Removal of copper ions from aqueous solution using single wall carbon nanotubes (SWCNTs) as a function on pH was studied using batch technique. The results indicate that adsorption is strongly dependent on pH. The adsorption of Cu2+ on SWCNTs increases slowly with increasing pH value at pH<7.0 and then the adsorption increases rapidly with increasing pH at pH>7.0. The equilibrium adsorption data were analyzed by the Langmuir, Freundlich, and Temkin adsorption isotherm models. The Freundlich adsorption model agrees well with experimental data. The pseudo-second order kinetic was the best fit kinetic model for the experimental data.
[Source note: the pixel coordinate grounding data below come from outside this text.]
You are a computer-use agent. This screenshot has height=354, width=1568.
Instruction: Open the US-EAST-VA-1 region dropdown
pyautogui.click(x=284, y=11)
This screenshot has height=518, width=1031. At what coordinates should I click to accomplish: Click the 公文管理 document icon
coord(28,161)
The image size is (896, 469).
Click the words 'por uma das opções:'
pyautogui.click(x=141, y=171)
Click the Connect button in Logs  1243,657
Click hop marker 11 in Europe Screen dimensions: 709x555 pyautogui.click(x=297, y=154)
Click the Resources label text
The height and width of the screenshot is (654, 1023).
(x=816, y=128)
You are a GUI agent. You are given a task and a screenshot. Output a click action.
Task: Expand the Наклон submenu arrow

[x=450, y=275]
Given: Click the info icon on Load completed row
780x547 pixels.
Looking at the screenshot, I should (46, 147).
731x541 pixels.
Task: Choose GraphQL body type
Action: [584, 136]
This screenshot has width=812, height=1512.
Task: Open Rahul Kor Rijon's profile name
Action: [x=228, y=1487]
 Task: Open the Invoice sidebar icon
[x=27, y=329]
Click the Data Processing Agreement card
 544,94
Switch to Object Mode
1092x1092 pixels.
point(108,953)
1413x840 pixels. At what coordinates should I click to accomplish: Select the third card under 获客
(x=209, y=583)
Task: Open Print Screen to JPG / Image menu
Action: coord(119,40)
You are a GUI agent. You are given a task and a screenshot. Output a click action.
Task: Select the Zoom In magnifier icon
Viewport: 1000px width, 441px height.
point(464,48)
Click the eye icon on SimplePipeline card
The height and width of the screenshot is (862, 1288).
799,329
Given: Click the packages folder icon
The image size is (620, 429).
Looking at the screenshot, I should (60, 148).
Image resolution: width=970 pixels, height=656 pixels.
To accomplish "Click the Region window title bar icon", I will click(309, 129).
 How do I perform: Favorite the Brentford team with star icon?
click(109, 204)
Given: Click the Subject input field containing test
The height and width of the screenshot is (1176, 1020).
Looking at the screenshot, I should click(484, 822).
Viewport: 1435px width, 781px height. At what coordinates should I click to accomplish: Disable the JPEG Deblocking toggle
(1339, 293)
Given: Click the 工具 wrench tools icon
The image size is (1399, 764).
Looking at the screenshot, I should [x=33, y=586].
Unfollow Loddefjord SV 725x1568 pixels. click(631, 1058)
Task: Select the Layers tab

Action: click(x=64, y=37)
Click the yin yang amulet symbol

The experimental results were also constructed an artificial neural network (ANN) to predict removal of copper ions. A four-layer ANN, an input layer with four neurons, two hidden layers with 13 neurons, and an output layer with one neuron (4-8-5-1) is constructed. Different training algorithms are tested on the model proposed to obtain the best weights and bias values for ANN. Our results suggest that SWCNTs have a good potential application in environmental protection. This novel modeling tool is newly grown and has been used yet to model the above-mentioned experiments for SWCNTs.